Instructions for the task: Copy out word for word every line of the items, starting with the line that contains "Find the location of a particular element. The" and continuing through the last line of the items, including both. Leave the pictures out.

Source information:
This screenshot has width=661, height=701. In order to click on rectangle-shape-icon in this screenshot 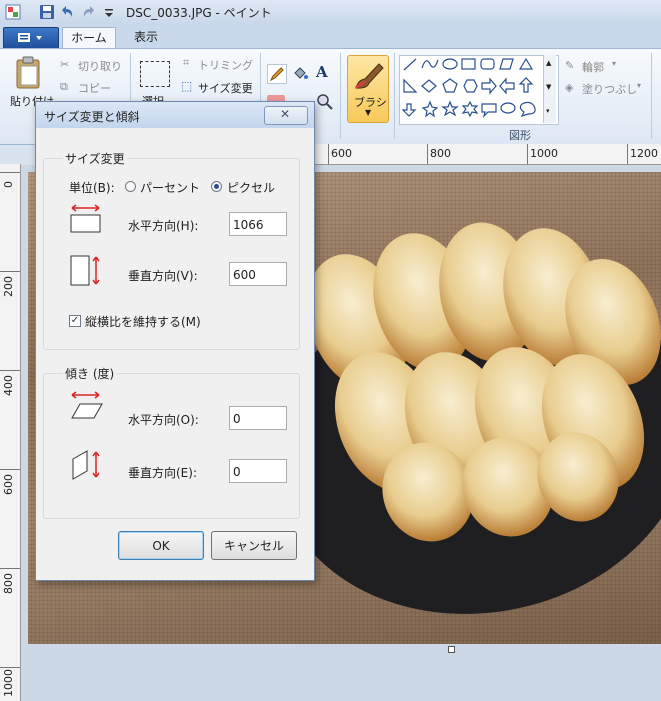, I will do `click(468, 64)`.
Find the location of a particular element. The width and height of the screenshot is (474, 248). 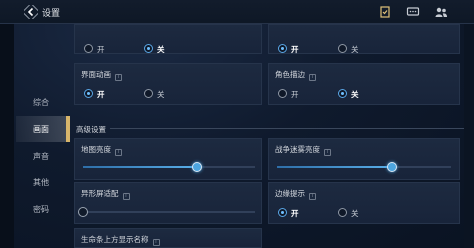

sidebar-item-sound: 声音 is located at coordinates (41, 156).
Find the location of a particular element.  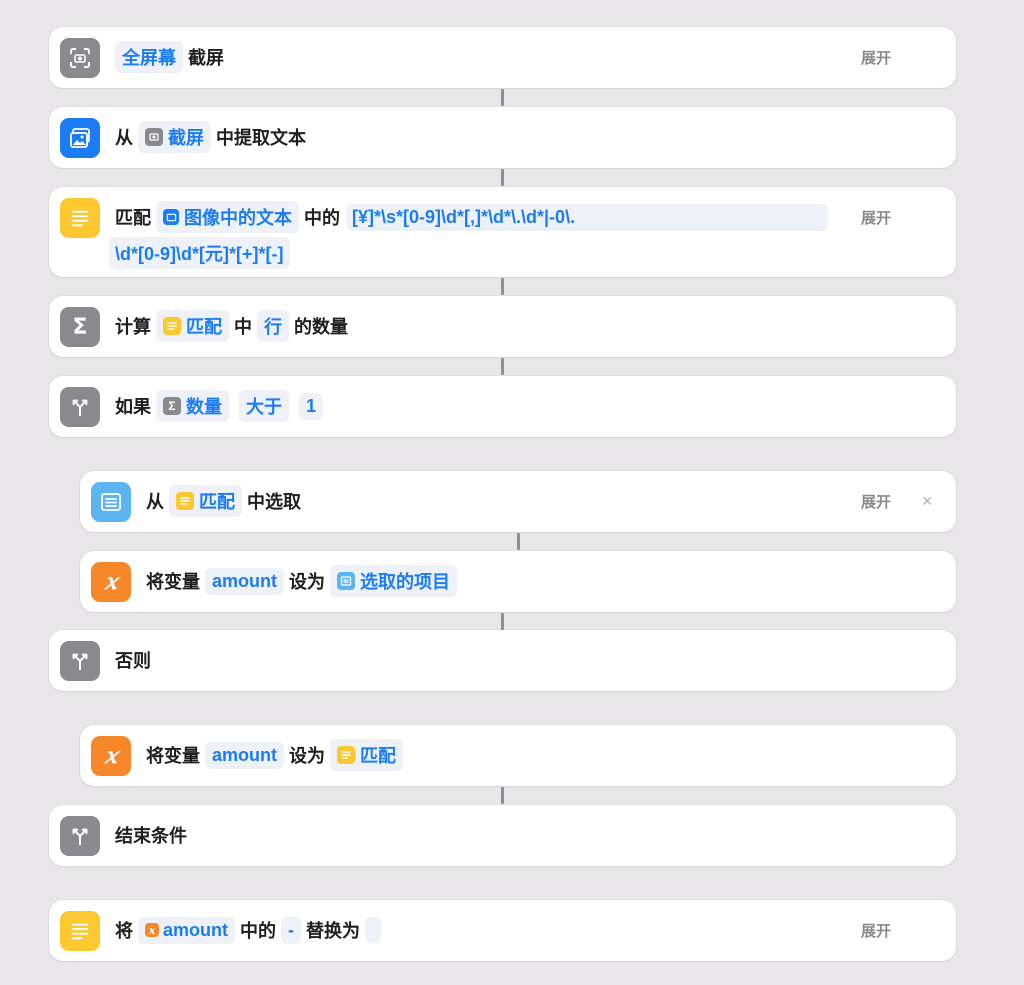

close-icon: × is located at coordinates (928, 501).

Finished exercise:
Find the location of a particular element. The width and height of the screenshot is (474, 248). 

sidebar-item-sound: 声音 is located at coordinates (41, 156).
Find the location of a particular element.  

close-icon: × is located at coordinates (928, 501).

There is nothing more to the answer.